Source passage:
Mumbai-based LocalUstaad is Jack of all tradesSharanya Chandrakantha Rao Inna
The wave of on-demand services has hit India and how! No sector has been left untouched. Food delivery, cabs, household services, gourmet products – and this is only the tip of the iceberg. As the competition heats up, each new venture that crops up is only becoming more and more hyper-local.
LocalUstaad aims to take localization to a whole new level by marrying mapping technology with household services. Just like you use your phone to look for the next available cab that is closest to you, soon, you will be able to book the closest plumber or mechanic using LocalUstaad’s network of technicians mapped around your area, and pay online for their services.
Zeroing on the idea
The company started out as GharCare (founded by Ankit Jain and Yash Sheth), and helped provide plumbing, carpentry and electric services. Ankit was working for his family business while Yash was working with Wipro.
In 2013, just before Diwali, Yash had to get his house painted. He gave the painting contract to a painter and also gave him an advance payment. The painter started work, but after two days he vanished and never came back. Ankit had also faced similar issues. Both Ankit and Yash were frustrated with the low quality of service in the unorganized household services sector and decided to find a solution to their problem.
At first, their entire model was offline, and there were six salaried and contract technicians catering to nearly 100 consumers. The technicians were even trained in soft skills by GharCare. Although self-sustained, the model was extremely difficult to scale. In the month of November 2014, there were some days where all the technicians were free and did not have pending tasks. The team had a long discussion about the company’s future and business model. The technicians said that they actually preferred working on a commission basis over being salaried employees. They could be available on call and take up jobs in the surrounding areas.
The founders spoke to their own customers for feedback on the newly modified concept. They also reached out to local vendors and technicians to build on the idea. While conducting market research on the online model, they came across and met Rahul P. (CTO at LocalUstaad), who is responsible for the development of the platform. The product was completed in two-and-a-half months and was ready to be launched in May 2015. They decided to conduct a pilot in May with their technicians and previous GharCare customers, incorporating all their feedback and using the application, simultaneously.
Some of the features that took 20-25 days to develop were not used by the customers and hence had to be scrapped. The technicians were very skilled, but found it difficult to follow the English app. The founders thus designed a bilingual interface for them. The portal finally went live in July for select areas in Mumbai.
LocalUstaad is powered by a team of 11 and is based out of Mumbai. Ankit says – “Each and every member of our workforce was so knowledgeable, just like an expert. That’s why we used the term 'Ustaad' for our workforce.”
The founders mentioned that because of their experience with GharCare, they have dealt with a number of issues such as delayed service or technicians not showing up (once they even cleaned the apartment of a customer because the technician had not turned up).

Data for review:
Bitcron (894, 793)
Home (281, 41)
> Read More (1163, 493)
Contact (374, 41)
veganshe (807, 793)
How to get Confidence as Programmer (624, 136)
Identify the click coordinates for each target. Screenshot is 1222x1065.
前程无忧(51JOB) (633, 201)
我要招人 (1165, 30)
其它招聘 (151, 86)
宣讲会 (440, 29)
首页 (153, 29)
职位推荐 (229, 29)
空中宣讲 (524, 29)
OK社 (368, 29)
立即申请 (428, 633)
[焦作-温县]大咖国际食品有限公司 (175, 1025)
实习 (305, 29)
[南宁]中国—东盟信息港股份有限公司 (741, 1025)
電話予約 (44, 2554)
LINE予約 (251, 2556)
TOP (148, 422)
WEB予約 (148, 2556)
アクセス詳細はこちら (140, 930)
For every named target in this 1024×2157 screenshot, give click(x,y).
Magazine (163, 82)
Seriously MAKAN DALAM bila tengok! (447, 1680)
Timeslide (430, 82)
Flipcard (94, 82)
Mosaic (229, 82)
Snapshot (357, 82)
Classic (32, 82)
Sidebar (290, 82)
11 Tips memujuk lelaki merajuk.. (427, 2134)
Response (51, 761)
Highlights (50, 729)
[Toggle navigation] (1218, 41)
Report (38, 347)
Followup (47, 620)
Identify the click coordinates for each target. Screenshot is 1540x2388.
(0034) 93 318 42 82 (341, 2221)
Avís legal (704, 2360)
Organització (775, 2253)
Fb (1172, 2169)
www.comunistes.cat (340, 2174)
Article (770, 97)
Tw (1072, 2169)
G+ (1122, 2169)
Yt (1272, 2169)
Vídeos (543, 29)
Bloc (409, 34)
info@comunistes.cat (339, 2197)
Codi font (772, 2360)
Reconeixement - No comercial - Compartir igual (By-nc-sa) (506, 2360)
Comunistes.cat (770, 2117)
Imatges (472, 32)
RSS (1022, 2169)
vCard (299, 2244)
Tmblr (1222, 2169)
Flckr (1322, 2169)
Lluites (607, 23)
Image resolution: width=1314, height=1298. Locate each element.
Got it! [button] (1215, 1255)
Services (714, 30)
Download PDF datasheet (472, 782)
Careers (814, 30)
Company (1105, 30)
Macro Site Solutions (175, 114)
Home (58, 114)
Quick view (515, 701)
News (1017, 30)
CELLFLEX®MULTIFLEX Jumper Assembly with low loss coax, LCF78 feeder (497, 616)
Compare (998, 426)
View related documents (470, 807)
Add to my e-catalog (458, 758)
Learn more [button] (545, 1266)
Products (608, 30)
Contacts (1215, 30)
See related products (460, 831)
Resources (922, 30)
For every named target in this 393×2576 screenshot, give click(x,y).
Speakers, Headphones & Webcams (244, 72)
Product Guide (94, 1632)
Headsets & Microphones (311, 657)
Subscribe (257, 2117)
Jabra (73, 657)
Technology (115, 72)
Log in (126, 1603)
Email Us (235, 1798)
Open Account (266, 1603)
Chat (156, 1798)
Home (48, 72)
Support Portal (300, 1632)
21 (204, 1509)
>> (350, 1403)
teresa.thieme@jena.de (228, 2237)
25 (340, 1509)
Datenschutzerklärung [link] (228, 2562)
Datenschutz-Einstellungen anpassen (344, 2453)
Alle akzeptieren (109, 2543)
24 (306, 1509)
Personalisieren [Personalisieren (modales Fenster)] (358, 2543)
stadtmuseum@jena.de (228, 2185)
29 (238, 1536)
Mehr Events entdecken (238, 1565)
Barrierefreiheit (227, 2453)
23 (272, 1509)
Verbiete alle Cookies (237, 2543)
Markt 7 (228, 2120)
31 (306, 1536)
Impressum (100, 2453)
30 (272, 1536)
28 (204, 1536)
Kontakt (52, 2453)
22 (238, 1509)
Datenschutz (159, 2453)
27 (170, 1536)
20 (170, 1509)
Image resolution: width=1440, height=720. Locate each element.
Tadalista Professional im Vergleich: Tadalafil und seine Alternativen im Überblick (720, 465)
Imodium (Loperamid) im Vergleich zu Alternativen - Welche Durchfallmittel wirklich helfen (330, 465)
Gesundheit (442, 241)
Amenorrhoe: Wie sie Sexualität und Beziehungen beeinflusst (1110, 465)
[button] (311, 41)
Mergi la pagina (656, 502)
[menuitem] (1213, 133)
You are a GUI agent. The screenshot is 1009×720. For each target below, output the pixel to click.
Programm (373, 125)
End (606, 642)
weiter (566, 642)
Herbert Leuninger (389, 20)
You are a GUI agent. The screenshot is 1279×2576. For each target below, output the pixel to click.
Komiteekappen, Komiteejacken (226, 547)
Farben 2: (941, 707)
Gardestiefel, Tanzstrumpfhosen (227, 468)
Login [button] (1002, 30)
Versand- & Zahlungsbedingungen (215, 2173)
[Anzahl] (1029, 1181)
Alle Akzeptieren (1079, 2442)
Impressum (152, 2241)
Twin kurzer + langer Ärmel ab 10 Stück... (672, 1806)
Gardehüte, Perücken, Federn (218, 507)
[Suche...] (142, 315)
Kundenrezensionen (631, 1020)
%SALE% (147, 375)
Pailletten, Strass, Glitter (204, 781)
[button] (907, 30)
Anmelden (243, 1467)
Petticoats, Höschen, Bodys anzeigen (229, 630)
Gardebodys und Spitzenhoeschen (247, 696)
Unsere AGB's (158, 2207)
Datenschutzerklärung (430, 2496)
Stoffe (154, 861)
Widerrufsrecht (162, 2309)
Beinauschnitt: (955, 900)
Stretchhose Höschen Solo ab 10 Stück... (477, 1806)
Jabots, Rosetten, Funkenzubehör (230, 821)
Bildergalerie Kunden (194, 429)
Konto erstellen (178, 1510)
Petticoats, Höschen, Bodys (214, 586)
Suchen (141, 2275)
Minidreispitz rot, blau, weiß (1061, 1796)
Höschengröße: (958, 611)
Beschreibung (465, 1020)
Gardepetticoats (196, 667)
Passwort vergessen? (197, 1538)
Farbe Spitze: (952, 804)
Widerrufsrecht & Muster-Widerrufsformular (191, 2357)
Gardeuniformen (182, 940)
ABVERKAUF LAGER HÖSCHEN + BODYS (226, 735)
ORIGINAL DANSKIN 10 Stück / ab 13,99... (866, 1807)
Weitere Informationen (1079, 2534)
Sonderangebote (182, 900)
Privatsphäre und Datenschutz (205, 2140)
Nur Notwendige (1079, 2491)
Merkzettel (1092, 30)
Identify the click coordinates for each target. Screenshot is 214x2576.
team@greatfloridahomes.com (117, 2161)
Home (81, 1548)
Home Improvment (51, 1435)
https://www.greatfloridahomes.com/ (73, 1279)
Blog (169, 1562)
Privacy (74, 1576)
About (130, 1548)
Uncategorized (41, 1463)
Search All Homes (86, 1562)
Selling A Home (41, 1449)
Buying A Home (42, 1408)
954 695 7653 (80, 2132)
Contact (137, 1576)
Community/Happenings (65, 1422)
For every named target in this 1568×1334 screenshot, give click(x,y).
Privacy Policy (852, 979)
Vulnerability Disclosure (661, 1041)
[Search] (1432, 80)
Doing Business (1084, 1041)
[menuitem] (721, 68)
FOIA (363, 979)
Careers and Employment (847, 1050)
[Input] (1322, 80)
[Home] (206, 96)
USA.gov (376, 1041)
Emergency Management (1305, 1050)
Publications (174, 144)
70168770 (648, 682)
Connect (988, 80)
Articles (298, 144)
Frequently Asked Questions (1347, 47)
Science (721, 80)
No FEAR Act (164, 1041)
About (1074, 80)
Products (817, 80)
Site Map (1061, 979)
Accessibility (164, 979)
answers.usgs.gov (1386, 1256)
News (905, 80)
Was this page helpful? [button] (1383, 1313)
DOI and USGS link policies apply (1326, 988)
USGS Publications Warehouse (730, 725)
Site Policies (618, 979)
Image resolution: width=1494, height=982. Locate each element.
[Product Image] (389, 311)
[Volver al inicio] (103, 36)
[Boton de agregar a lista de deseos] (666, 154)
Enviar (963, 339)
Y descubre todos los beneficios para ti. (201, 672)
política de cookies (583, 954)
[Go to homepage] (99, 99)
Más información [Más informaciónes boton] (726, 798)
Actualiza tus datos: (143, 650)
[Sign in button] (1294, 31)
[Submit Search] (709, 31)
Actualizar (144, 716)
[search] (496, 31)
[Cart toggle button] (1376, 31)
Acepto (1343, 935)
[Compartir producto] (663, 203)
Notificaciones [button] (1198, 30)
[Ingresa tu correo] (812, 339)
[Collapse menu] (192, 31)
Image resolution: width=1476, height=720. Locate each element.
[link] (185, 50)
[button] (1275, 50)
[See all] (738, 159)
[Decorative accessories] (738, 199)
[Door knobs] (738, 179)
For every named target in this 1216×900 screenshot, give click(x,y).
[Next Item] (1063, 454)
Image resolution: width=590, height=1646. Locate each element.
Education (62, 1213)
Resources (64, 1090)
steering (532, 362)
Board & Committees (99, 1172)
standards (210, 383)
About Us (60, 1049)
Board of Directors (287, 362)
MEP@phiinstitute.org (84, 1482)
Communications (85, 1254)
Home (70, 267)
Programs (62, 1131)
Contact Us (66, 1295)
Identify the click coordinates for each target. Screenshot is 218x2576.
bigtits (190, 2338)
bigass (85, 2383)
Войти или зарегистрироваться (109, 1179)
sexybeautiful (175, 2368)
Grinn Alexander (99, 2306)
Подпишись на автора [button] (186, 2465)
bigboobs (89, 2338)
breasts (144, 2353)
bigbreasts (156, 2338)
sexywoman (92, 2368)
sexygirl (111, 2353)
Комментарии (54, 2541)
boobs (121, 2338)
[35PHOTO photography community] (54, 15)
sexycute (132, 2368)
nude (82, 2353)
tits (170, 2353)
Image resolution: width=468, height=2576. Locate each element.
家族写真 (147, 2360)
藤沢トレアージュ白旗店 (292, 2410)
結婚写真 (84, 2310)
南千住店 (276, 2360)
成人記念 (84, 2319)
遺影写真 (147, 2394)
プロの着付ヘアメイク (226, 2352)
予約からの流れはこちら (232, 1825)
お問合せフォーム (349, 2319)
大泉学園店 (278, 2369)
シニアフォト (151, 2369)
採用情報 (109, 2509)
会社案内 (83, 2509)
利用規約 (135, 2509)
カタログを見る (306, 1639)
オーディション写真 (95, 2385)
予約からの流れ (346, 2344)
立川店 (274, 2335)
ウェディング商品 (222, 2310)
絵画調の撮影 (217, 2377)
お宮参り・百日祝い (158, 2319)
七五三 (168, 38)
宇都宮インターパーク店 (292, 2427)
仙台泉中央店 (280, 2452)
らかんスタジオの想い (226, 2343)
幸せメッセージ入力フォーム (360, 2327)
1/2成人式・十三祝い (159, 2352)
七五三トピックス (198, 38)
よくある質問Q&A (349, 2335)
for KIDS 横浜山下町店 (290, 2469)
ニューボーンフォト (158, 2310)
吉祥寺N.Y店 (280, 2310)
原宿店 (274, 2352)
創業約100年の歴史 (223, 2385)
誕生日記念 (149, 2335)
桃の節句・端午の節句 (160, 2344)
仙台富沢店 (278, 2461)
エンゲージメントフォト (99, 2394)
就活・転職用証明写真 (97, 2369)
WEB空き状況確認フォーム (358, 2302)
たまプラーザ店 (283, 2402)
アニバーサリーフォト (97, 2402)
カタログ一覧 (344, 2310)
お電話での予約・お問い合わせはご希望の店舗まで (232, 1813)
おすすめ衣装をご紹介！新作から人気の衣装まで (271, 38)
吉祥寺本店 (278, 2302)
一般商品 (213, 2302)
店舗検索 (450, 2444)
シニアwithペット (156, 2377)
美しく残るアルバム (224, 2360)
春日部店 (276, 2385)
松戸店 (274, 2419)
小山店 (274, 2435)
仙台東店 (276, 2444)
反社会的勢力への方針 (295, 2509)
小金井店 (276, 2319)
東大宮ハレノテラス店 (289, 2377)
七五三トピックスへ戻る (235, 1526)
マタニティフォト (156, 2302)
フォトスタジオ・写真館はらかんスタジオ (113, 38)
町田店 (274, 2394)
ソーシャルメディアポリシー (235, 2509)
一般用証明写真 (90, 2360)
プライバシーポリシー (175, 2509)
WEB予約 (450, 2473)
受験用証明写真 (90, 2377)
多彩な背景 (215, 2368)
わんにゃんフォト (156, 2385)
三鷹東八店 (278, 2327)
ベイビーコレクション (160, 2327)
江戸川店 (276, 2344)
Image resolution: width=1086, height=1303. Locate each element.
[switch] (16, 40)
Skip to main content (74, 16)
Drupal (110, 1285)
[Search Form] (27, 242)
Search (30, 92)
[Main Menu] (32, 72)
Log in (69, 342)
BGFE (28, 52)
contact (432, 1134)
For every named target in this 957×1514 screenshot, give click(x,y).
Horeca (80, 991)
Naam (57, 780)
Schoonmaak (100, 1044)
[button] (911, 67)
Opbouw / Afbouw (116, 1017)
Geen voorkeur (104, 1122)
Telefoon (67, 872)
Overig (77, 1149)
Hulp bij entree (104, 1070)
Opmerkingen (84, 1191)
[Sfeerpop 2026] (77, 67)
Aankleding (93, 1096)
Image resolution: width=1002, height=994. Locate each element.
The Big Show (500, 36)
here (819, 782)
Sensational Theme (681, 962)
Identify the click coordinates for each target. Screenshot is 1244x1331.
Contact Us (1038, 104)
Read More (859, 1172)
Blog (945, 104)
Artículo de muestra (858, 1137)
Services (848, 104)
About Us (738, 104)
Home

Work instruction A: Write out the LocalUstaad article word for word, from "In 2013, just" to "to their problem.".
Work instruction B:
Answer these from the LocalUstaad article:
(i) What company was Yash working with before starting GharCare?
(ii) In what month and year was the product ready to be launched?
(iii) How many people make up the LocalUstaad team?
You can set the items aside; nothing here requires them.

Answer area A:
In 2013, just before Diwali, Yash had to get his house painted. He gave the painting contract to a painter and also gave him an advance payment. The painter started work, but after two days he vanished and never came back. Ankit had also faced similar issues. Both Ankit and Yash were frustrated with the low quality of service in the unorganized household services sector and decided to find a solution to their problem.

Answer area B:
(i) Wipro
(ii) May 2015
(iii) 11